There is community here like we have never experienced before. Good souls seem to be abounding, and in this white snow of December – winter suddenly feels much less filled with doubt, and so much more filled with the comforts of fire and woodstoves, good conversations, and once again hope of the spring to come.
When I close my eyes now at night I see branches. The barren wood of blueberry limbs waiting to be pruned. We tell Caleb we are giving them haircuts, and he attempts to saw through their arms with pieces of discovered mulch, leftover from who knows when -from however long ago. The life and delicious berries, which surrounded us in August, have long fallen along with their leaves. With each bush we encounter, we are astounded at the crop the bushes were able to sustain in the season past. Setting out to prune sets us in a flurry of bundling and scarf wrapping, booting up and tool gathering. Caleb brings his wagon, and the three of us do our best at entertaining one another, while also getting the bushes in a place where they can be manageable by the spring.
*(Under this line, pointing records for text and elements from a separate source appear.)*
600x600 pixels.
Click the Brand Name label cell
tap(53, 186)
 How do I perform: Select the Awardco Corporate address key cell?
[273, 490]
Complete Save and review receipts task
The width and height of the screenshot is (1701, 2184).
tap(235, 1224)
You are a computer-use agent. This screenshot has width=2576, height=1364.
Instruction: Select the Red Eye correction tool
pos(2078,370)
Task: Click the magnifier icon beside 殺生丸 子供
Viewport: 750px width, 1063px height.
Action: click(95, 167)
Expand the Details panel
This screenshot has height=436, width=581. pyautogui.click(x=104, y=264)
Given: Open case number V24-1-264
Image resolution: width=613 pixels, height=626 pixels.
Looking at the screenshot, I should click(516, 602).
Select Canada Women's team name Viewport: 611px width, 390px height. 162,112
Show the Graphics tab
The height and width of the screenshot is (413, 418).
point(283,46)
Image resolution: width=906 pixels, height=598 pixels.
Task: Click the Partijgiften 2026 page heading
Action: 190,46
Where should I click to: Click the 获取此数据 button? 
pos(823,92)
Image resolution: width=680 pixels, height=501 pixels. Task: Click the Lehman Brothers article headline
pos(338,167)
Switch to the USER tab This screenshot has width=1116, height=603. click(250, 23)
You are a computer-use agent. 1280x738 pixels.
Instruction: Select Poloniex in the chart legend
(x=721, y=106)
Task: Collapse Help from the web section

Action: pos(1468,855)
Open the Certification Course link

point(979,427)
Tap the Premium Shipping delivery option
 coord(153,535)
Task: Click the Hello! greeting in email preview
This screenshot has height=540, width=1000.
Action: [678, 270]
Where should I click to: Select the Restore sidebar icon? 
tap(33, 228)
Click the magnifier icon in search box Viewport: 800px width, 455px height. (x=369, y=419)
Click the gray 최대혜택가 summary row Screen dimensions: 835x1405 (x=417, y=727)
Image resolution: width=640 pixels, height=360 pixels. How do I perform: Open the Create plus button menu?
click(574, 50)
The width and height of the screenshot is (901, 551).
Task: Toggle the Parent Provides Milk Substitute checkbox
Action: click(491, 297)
Pruning with analmost two year old- can be even less productive than one may imagine. There are moments when a branch or a bird, or a pinwheel will catch his attention, and Chris and I are off clipping down the row until he reels us back in. One bush at a time. We have only been at it for days now, and we are proud of our seven rows completed. We will finish with the blueberries, then climb into the apple trees and saw through their branches. As the days grow longer we will order our seeds and begin to plant them. The catalogues have already begun arriving, filled with possibilities for the spring. We are walking on.